Data excerpts:
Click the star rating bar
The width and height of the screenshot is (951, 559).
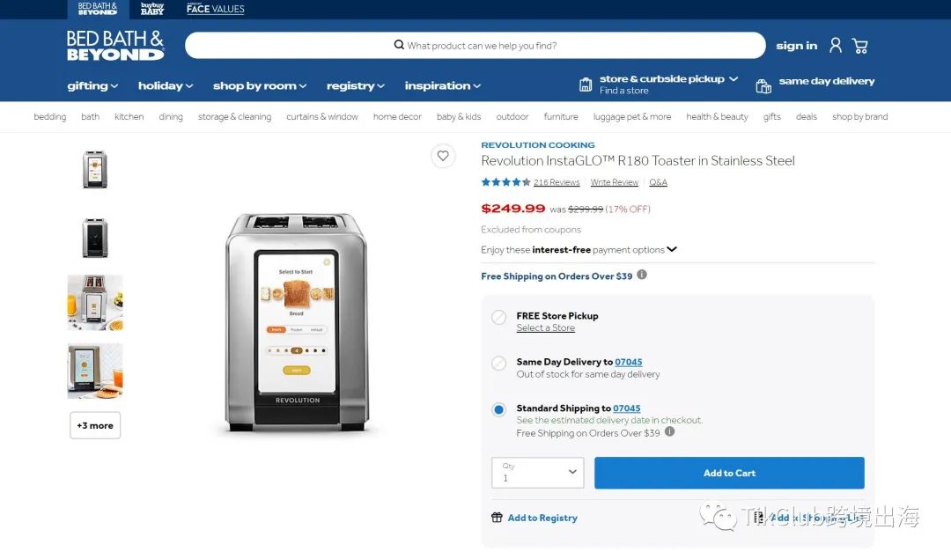click(505, 182)
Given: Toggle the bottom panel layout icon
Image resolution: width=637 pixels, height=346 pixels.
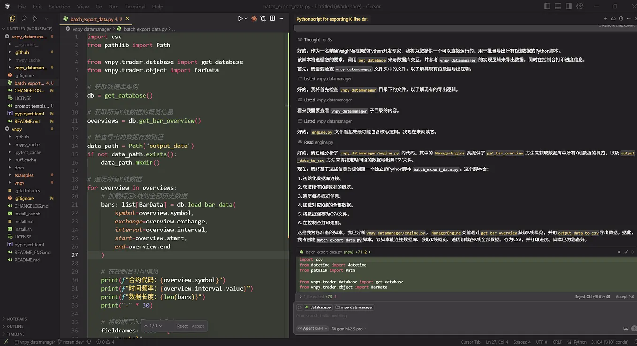Looking at the screenshot, I should tap(558, 6).
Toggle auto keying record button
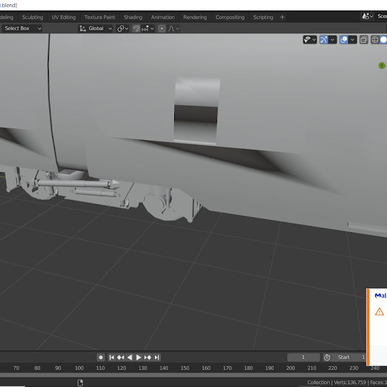 click(x=101, y=357)
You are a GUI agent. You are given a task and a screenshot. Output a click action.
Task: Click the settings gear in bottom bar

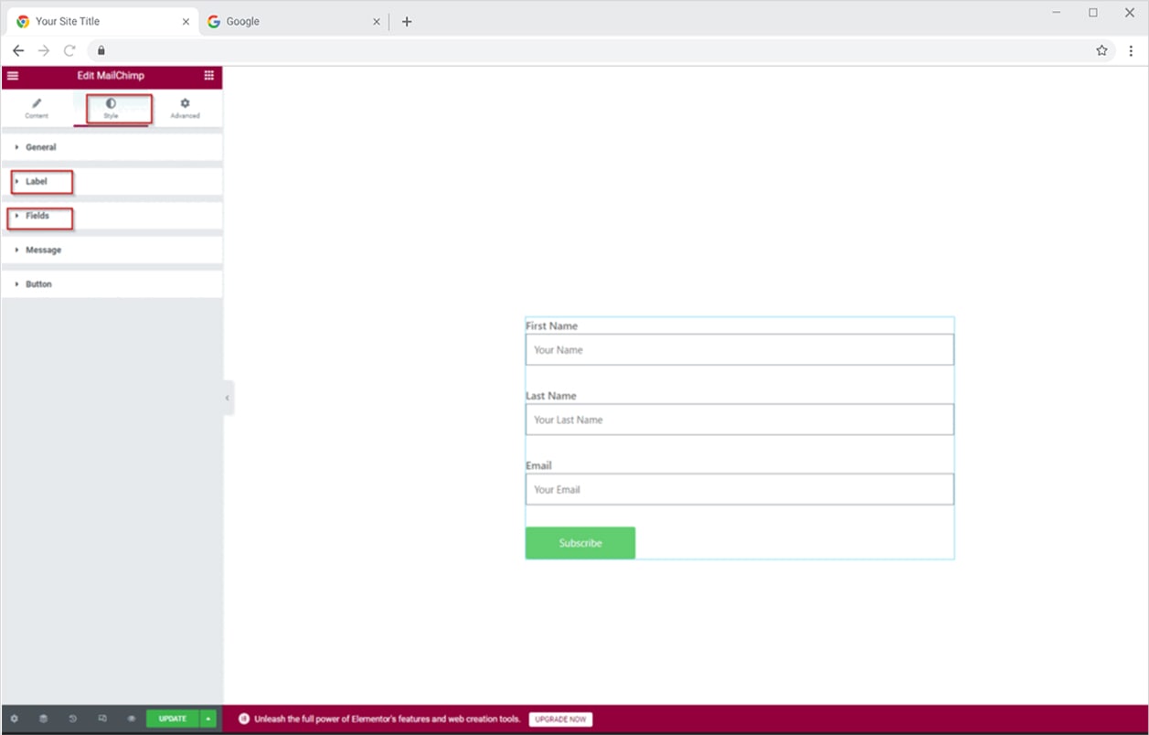click(x=14, y=719)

WORK INSTRUCTIONS. Omit all pictures, and repeat exactly the lines from the line containing "Given: Toggle the bottom panel layout icon" through the end of the data.

FINAL ANSWER.
Given: Toggle the bottom panel layout icon
Image resolution: width=637 pixels, height=346 pixels.
Looking at the screenshot, I should tap(558, 6).
Toggle auto keying record button
 click(x=101, y=357)
You are a GUI agent. You are given a task and a screenshot. Output a click action.
Task: Click the settings gear in bottom bar

click(x=14, y=719)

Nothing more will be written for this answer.